DIRECTION —
Copy everything from the start of the items down to the line containing "improvements [213, 258]", swapping "contender" for "rival" and leaving all else as it is.

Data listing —
-- START --
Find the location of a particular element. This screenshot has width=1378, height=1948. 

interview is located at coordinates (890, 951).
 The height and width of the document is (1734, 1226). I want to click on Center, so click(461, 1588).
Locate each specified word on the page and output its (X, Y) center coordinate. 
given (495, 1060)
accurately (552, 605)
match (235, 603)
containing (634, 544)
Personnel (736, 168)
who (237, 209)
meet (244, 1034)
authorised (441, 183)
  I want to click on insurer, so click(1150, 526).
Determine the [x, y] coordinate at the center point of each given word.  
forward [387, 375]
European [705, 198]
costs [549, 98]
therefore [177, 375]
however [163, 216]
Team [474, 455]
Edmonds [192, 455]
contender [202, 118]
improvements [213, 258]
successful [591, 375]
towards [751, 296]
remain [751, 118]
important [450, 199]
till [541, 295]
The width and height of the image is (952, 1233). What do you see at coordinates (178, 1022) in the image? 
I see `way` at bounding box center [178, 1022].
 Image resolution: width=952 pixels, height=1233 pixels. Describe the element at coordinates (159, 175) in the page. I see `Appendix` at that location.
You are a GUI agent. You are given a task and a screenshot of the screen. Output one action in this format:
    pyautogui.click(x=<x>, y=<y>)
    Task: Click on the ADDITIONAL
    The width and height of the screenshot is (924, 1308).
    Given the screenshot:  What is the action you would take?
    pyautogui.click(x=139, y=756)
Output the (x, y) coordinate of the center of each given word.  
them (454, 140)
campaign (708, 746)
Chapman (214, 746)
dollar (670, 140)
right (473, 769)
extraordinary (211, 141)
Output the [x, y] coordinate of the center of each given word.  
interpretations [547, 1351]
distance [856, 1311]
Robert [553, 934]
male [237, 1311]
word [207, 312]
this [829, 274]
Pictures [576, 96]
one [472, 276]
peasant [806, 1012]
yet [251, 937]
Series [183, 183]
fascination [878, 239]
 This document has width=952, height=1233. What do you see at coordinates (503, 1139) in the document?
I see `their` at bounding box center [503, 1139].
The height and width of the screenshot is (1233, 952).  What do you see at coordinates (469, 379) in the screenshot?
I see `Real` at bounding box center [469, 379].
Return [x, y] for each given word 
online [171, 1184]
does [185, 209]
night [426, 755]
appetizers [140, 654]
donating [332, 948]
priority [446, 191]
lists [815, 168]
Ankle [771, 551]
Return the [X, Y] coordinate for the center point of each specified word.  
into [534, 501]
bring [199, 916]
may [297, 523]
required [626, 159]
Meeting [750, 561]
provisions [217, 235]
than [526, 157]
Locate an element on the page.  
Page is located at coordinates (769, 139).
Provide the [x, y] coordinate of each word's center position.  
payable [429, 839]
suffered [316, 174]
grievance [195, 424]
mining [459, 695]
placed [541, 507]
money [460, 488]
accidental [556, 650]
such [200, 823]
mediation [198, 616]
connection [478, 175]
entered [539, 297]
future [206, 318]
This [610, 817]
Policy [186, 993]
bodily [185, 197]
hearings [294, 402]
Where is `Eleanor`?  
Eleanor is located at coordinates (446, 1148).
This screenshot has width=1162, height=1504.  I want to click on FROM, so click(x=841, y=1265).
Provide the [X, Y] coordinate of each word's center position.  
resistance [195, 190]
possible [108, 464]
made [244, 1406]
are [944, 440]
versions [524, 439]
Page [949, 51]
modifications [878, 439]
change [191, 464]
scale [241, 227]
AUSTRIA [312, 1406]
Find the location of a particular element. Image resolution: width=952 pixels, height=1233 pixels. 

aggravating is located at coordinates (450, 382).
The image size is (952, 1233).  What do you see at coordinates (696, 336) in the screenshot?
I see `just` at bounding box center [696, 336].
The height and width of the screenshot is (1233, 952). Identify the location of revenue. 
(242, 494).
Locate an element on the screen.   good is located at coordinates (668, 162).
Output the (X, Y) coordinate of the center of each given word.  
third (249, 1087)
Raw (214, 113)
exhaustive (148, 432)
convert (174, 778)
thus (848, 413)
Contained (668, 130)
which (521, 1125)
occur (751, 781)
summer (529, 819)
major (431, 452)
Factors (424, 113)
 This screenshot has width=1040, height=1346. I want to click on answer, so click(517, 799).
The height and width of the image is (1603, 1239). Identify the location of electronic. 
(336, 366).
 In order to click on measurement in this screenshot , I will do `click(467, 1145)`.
-- END --
COMPLETED TASK —
Find the location of a particular element. This screenshot has width=1378, height=1948. 

interview is located at coordinates (890, 951).
 The height and width of the document is (1734, 1226). I want to click on Center, so click(461, 1588).
Locate each specified word on the page and output its (X, Y) center coordinate. 
given (495, 1060)
accurately (552, 605)
match (235, 603)
containing (634, 544)
Personnel (736, 168)
who (237, 209)
meet (244, 1034)
authorised (441, 183)
  I want to click on insurer, so click(1150, 526).
Determine the [x, y] coordinate at the center point of each given word.  
forward [387, 375]
European [705, 198]
costs [549, 98]
therefore [177, 375]
however [163, 216]
Team [474, 455]
Edmonds [192, 455]
rival [202, 118]
improvements [213, 258]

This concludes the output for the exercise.